▶ PROMPT: Go through the material below and pull out each line that contains the word "arrow", copying those lines unchanged.

▶ EXTRACTED INFORMATION:
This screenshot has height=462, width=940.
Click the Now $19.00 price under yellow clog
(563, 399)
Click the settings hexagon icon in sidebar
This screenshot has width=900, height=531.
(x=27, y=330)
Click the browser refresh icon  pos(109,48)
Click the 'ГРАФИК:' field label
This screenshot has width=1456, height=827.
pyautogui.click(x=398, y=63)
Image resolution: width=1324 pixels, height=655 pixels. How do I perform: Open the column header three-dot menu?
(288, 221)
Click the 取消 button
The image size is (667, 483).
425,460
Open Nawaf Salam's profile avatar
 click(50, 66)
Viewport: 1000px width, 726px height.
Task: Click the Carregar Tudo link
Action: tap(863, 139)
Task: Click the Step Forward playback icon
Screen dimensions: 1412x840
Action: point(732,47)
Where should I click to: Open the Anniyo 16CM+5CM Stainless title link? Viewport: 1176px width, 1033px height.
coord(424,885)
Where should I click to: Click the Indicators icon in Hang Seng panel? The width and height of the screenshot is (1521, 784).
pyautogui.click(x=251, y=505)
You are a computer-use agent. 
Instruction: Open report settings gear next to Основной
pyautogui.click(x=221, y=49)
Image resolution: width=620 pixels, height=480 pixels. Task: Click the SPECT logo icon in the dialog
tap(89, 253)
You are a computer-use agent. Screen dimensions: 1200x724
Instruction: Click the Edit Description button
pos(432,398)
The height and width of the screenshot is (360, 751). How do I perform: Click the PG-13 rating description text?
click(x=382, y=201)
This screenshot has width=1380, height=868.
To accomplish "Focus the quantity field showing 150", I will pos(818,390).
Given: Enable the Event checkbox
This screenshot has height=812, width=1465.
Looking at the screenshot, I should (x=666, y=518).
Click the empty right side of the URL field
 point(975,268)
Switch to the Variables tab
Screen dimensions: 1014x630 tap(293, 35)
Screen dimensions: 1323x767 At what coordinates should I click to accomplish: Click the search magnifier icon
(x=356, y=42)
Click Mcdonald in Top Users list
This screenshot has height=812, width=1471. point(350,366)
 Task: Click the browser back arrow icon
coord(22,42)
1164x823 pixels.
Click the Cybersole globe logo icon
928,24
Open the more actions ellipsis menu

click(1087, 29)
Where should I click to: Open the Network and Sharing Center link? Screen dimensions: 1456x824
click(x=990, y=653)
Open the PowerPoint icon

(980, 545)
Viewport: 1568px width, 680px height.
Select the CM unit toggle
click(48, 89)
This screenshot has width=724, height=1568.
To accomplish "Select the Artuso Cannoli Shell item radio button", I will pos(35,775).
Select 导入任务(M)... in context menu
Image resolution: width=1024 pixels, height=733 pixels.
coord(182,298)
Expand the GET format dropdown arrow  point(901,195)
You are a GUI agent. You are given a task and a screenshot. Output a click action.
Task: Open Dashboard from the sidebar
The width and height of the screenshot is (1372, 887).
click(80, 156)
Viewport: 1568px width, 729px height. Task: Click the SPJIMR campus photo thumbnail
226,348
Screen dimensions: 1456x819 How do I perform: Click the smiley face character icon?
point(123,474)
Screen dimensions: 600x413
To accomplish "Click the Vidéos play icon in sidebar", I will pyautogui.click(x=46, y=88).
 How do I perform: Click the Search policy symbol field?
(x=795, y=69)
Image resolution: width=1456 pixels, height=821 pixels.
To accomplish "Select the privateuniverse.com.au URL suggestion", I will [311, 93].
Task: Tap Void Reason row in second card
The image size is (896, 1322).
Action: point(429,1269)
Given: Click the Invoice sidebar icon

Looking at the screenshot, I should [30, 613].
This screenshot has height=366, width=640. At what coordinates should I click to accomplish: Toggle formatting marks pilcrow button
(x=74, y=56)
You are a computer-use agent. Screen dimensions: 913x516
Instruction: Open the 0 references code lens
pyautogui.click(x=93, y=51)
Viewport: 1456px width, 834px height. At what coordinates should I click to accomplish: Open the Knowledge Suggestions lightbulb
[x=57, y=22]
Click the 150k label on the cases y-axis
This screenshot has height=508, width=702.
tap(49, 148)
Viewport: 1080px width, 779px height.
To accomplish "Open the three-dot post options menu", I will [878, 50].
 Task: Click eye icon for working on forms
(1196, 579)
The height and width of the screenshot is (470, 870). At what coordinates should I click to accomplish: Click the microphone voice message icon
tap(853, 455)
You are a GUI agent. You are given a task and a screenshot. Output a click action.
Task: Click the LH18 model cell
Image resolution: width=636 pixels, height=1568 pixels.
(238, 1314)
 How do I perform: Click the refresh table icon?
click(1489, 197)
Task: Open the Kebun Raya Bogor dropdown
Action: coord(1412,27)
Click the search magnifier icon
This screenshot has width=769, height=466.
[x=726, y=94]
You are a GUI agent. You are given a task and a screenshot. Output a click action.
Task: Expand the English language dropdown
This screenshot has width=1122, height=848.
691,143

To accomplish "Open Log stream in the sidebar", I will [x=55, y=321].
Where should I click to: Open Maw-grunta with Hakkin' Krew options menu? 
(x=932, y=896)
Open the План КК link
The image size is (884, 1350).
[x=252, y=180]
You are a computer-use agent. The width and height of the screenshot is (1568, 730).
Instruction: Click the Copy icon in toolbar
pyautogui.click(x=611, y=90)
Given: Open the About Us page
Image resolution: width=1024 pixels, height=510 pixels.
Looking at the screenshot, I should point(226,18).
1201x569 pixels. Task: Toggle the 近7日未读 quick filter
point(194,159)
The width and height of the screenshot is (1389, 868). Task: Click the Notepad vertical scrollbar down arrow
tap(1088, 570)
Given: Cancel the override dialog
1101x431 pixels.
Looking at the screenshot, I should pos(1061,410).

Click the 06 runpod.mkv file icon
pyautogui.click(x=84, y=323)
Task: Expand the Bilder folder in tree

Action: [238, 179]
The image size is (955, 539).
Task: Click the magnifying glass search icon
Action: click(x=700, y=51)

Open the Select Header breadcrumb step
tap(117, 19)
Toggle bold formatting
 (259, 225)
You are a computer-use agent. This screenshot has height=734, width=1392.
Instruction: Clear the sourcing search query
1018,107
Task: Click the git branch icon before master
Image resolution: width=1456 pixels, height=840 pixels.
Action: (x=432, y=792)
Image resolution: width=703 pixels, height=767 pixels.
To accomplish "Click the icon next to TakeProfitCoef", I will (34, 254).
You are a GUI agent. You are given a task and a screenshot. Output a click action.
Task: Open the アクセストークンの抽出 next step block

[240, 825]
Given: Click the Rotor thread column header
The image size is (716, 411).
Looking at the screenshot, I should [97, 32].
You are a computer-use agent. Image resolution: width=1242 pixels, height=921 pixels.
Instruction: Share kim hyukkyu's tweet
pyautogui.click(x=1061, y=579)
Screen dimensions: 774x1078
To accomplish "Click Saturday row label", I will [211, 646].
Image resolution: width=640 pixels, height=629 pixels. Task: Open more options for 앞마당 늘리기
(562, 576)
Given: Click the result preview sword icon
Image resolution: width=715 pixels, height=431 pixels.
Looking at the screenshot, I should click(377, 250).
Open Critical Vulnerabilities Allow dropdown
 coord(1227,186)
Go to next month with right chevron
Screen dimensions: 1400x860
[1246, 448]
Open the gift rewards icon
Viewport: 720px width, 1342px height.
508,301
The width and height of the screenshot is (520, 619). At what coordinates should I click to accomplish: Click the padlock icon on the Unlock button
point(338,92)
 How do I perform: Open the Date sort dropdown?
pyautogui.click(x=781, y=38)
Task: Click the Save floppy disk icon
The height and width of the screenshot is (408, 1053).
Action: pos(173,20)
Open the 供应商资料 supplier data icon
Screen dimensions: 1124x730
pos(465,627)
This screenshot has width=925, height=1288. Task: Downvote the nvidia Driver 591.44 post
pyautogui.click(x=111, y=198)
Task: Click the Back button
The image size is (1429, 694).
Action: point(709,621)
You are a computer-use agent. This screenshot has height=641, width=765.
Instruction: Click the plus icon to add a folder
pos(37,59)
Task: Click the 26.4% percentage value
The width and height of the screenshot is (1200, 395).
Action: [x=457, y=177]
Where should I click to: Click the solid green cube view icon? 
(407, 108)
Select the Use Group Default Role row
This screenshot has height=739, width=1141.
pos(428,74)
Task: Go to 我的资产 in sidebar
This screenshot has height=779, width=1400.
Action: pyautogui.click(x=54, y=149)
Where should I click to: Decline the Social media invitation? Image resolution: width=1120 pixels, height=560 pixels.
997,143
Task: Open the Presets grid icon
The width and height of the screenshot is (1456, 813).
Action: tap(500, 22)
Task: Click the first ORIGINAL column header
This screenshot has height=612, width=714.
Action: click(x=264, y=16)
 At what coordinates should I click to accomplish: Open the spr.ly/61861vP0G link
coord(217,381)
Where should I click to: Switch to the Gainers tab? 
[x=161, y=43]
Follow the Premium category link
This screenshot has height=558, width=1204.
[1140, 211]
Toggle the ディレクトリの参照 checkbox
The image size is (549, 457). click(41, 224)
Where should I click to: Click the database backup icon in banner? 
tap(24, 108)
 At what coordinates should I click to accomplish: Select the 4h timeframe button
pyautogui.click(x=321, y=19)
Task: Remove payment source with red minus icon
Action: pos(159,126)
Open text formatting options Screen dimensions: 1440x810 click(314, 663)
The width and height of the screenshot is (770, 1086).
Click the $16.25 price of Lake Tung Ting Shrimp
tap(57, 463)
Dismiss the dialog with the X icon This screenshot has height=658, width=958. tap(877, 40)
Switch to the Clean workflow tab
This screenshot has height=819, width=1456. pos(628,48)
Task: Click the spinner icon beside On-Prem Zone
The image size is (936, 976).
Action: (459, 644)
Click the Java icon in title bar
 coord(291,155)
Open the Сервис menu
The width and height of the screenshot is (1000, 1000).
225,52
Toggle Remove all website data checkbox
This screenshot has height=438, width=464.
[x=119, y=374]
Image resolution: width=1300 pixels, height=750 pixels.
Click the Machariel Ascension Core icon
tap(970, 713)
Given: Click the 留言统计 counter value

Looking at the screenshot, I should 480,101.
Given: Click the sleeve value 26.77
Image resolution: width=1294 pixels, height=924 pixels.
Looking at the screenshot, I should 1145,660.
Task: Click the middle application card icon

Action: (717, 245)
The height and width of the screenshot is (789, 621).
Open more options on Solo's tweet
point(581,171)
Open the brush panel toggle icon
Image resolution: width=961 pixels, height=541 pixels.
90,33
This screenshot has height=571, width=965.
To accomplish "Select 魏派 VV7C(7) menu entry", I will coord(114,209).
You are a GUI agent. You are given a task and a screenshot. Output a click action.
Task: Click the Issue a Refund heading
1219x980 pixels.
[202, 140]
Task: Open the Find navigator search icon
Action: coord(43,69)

▶ SOLUTION BELOW:
 Task: Click the browser back arrow icon
Expand the GET format dropdown arrow  point(901,195)
The width and height of the screenshot is (1389, 868). Task: Click the Notepad vertical scrollbar down arrow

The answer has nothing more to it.